Published: Thursday 02 October 2008

Nokia's chief exec gave credit to the company's new mobile competitors from the computer world on Wednesday, but said the Finnish phone company is set to respond to all challengers.

Nokia president and CEO Olli-Pekka Kallasvuo said emerging rivals Apple, Google, RIM and Microsoft have helped to accelerate interest in using the internet on mobile phones.

"Suddenly you have the mightiest companies in the world there as your competitors. That is a little mind-boggling," Kallasvuo said in an on-stage interview at the Churchill Club, a speakers' forum for Silicon Valley civic leaders.

Nokia sells more than 400 million phones a year and counts a 40 per cent share of the conventional global mobile phone market, where it competes with Samsung, Motorola, LG and Sony Ericsson, among others.

He said he was impressed by the strategy of BlackBerry maker RIM to sell not just devices themselves but complete packages for managing corporate email securely.

"Multiply what RIM has been doing here," the Nokia executive said of his own company's strategy to provide email not only to business users but also consumers and a category of avid users in between the two markets, nicknamed "prosumers".

Nokia recently struck a deal to use Microsoft email software on its more than 80 million Series 60 phones sold so far. This should help Nokia quickly overtake RIM in terms of the numbers of phones running corporate email, he said.

"We will exceed the RIM client in some months with a very good email system," Kallasvuo promised. RIM recently reported it had 19 million BlackBerry subscribers.

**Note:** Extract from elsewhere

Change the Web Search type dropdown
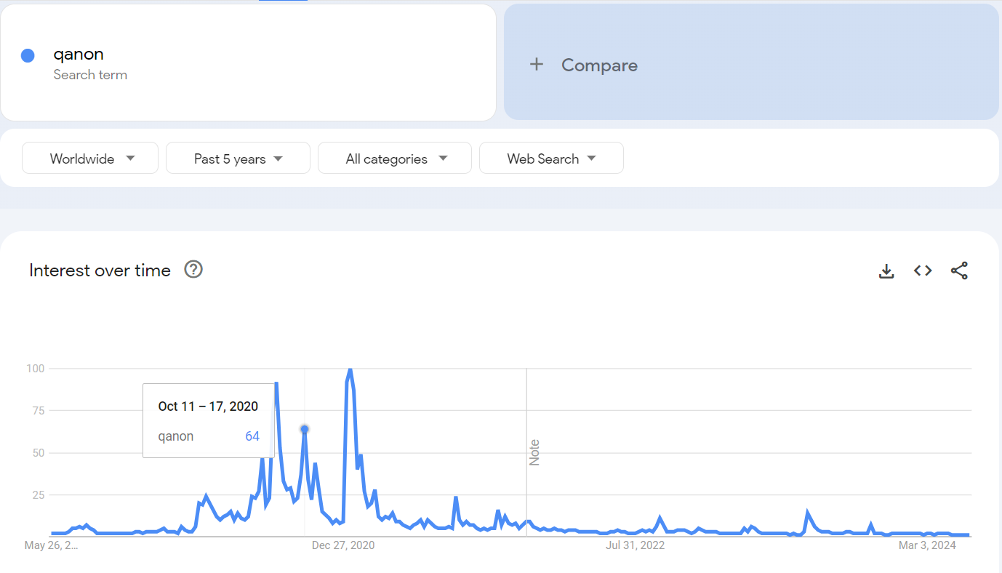The image size is (1002, 573). 551,159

He singled out the positive impact that Apple has made on the industry with its iPhone over the past year, saying the Cupertino company has done the mobile phone industry "a big favour".

"We have a new, credible competitor in this business. You know I need to take my hat off," he said of how the iPhone has raised expectations for phones. He added: "Of course we need to be able to respond to any competitor and we will."

Of Google, the Nokia executive said it was too early to tell what impact the web company might have on the mobile phone business: "They are a newcomer here. I think the jury is still out: what is the new thing they bring here?"

Thinking back to nearly a year ago to when Google introduced its rival mobile internet software system, Android, Kallasvuo said Nokia had been working towards similar goals for a far longer time. "I realised that we could have made the same announcement 10 years ago," he said.

The first Android phone was introduced last month by T-Mobile in the US, to be followed shortly by several T-Mobile markets in Europe.

Europe helped propel the global rise of mobile communications in the 1990s but Silicon Valley created and continues to dominate the internet, he said. As the internet moves onto phones, the US is poised once again to lead that convergence, the leader of the Finnish company said.